The National Care Forum (NCF) and the University of Leeds have published their findings from a project examining the experiences of frontline care home and NHS staff caring for older people with COVID-19 during the first few months of the pandemic.
Funded by the Dunhill Medical Trust, the report – LESS COVID: Learning by Experience and Supporting the Care Home Sector during the COVID-19 pandemic – provides an account of key lessons learnt, so far, by frontline care home and NHS staff.
Liz Jones, Policy Director at the NCF, said: ”This research is essential reading for all those involved in providing care for older people in this new world of COVID-19. It highlights the lessons learnt from the frontline of care at the height of the pandemic and offers some valuable insights and recommendations to help us respond effectively to future waves of COVID-19.”
The research initiated by the NCF presents helpful strategies to manage the care and support of older people in care homes during subsequent waves of COVID-19 outbreaks.

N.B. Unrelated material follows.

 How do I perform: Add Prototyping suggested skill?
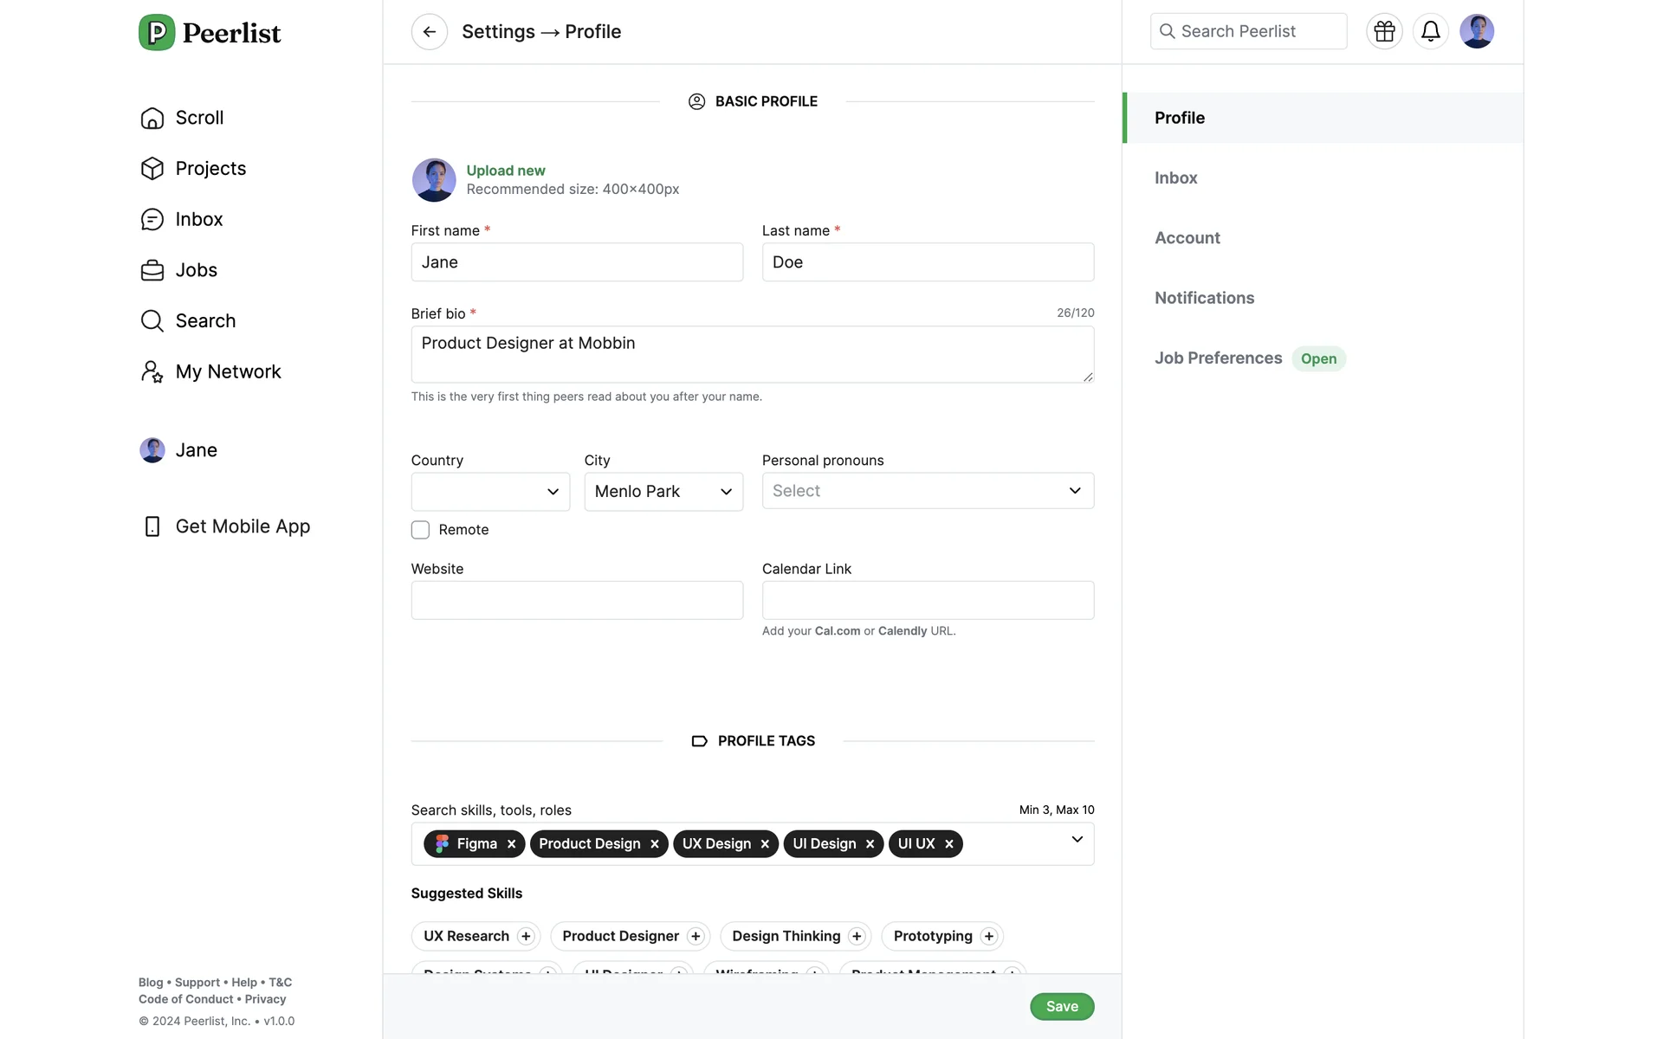coord(988,936)
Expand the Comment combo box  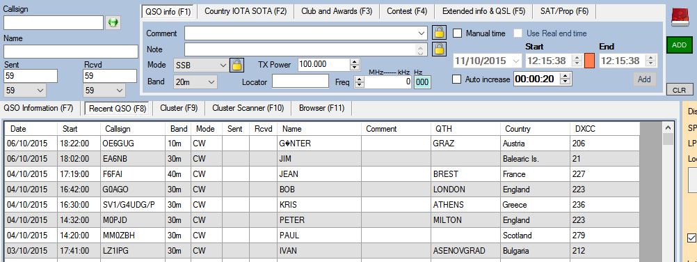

The findings of the report also highlight systemic issues associated with underfunding, limited integration across health and social care and a lack of wider recognition and value of the contribution of the care home sector and (importantly) its staff.
Liz added: “Many of the suggestions in this research involve actions that can be grasped by the sector; however, there are levers and actions needed that are beyond the control of the sector and need support and action from government. These include resolving the ongoing testing and PPE supply uncertainties; working in genuine partnership with the sector and putting the individual needs of older people at the heart of policymaking.”
Susan Kay, Director of the Dunhill Medical Trust, added: “We’ve all been impacted by the COVID crisis – but older adults have been most severely affected. Capturing lessons learnt about the symptoms, progression and management of this viral infection in the older population and sharing these with care homes that have not yet experienced an outbreak of the virus is crucial. We have been pleased to be able to support this work and hope that its recommendations can really make a difference.”